## PROMPT
Copy the listing below in full, swapping every "circled callout" for "ringed label" and changing nothing else. Leave the pictures out.
###
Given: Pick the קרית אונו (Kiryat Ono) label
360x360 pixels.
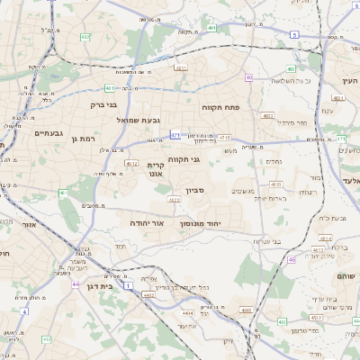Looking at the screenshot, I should (x=157, y=171).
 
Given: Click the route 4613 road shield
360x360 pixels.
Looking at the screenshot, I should (x=317, y=249).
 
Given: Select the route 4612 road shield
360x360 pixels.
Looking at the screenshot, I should (x=131, y=164).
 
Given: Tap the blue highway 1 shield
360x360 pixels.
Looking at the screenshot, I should (x=128, y=285).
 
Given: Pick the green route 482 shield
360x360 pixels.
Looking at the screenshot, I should (x=85, y=37).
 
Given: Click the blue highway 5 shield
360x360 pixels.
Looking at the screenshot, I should (x=294, y=34).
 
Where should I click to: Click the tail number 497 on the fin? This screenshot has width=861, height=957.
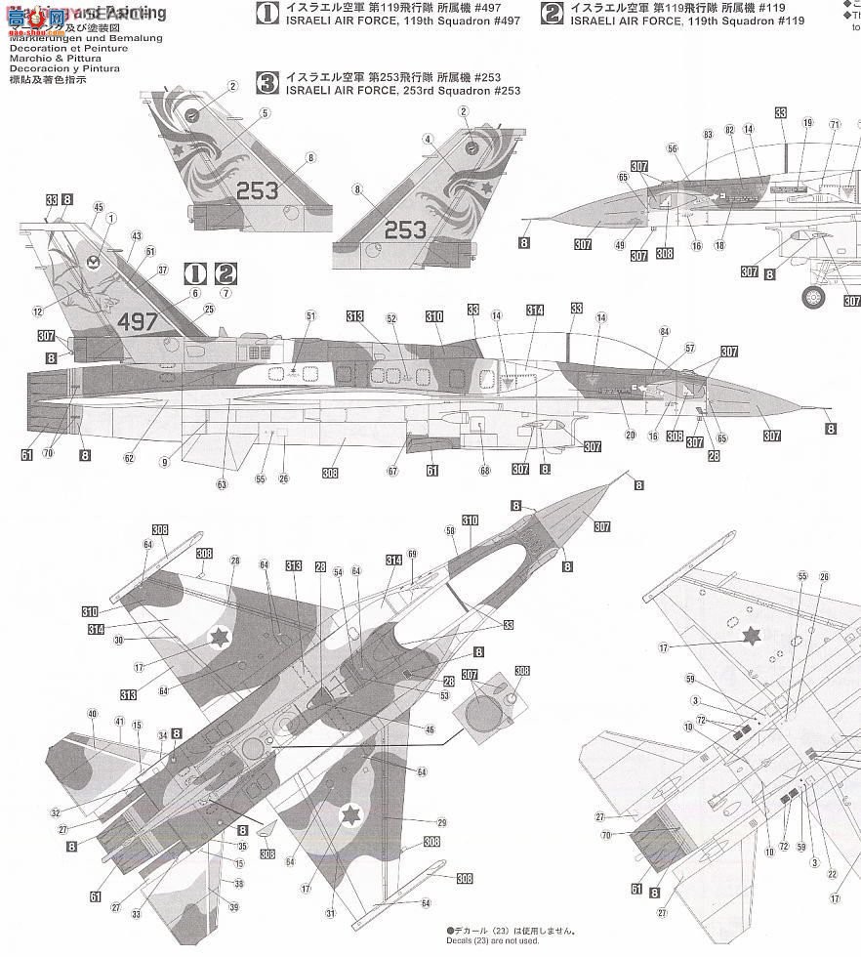point(137,322)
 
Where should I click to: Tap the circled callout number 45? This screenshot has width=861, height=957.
point(98,207)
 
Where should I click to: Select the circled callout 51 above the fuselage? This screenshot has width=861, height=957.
point(311,315)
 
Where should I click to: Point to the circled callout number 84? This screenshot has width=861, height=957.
point(664,333)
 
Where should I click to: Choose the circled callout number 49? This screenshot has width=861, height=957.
point(619,245)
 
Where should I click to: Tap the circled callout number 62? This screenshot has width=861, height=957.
point(130,457)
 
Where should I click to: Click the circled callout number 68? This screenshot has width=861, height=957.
point(484,472)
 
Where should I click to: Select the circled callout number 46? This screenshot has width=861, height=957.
point(430,728)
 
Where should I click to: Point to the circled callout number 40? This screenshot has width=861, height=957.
point(94,717)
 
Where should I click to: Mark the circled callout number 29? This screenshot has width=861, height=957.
point(440,823)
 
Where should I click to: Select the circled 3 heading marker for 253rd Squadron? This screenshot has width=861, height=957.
point(266,82)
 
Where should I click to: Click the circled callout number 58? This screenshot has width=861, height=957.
point(451,531)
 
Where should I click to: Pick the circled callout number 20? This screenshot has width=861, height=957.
point(631,435)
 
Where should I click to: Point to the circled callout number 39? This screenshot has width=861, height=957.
point(234,907)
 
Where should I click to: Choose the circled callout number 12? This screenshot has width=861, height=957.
point(37,312)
###
## OUTPUT BELOW
Given: Pick the קרית אונו (Kiryat Ono) label
360x360 pixels.
Looking at the screenshot, I should (x=157, y=171).
 
Given: Click the route 4613 road shield
360x360 pixels.
Looking at the screenshot, I should (x=317, y=249).
 
Given: Select the route 4612 road shield
360x360 pixels.
Looking at the screenshot, I should (x=131, y=164).
 
Given: Tap the blue highway 1 shield
360x360 pixels.
Looking at the screenshot, I should (x=128, y=285).
 
Given: Pick the green route 482 shield
360x360 pixels.
Looking at the screenshot, I should (x=85, y=37).
 
Given: Click the blue highway 5 shield
360x360 pixels.
Looking at the screenshot, I should (x=294, y=34).
 
Where should I click to: Click the tail number 497 on the fin? This screenshot has width=861, height=957.
point(137,322)
 
Where should I click to: Tap the ringed label number 45? This screenshot has width=861, height=957.
point(98,207)
 
Where should I click to: Select the ringed label 51 above the fuselage? This screenshot has width=861, height=957.
point(311,315)
 
Where should I click to: Point to the ringed label number 84? This screenshot has width=861, height=957.
point(664,333)
 
Where should I click to: Choose the ringed label number 49? This screenshot has width=861, height=957.
point(619,245)
 
Where should I click to: Tap the ringed label number 62? This screenshot has width=861, height=957.
point(130,457)
 
Where should I click to: Click the ringed label number 68? This screenshot has width=861, height=957.
point(484,472)
 
Where should I click to: Select the ringed label number 46? This screenshot has width=861, height=957.
point(430,728)
 
Where should I click to: Point to the ringed label number 40? This screenshot has width=861, height=957.
point(94,717)
 
Where should I click to: Mark the ringed label number 29? This screenshot has width=861, height=957.
point(440,823)
 
Where should I click to: Select the circled 3 heading marker for 253rd Squadron? This screenshot has width=861, height=957.
point(266,82)
 
Where should I click to: Click the ringed label number 58? This screenshot has width=861, height=957.
point(451,531)
 
Where should I click to: Pick the ringed label number 20? This screenshot has width=861, height=957.
point(631,435)
 
Where should I click to: Point to the ringed label number 39? This screenshot has width=861, height=957.
point(234,907)
 
Where should I click to: Choose the ringed label number 12? This screenshot has width=861, height=957.
point(37,312)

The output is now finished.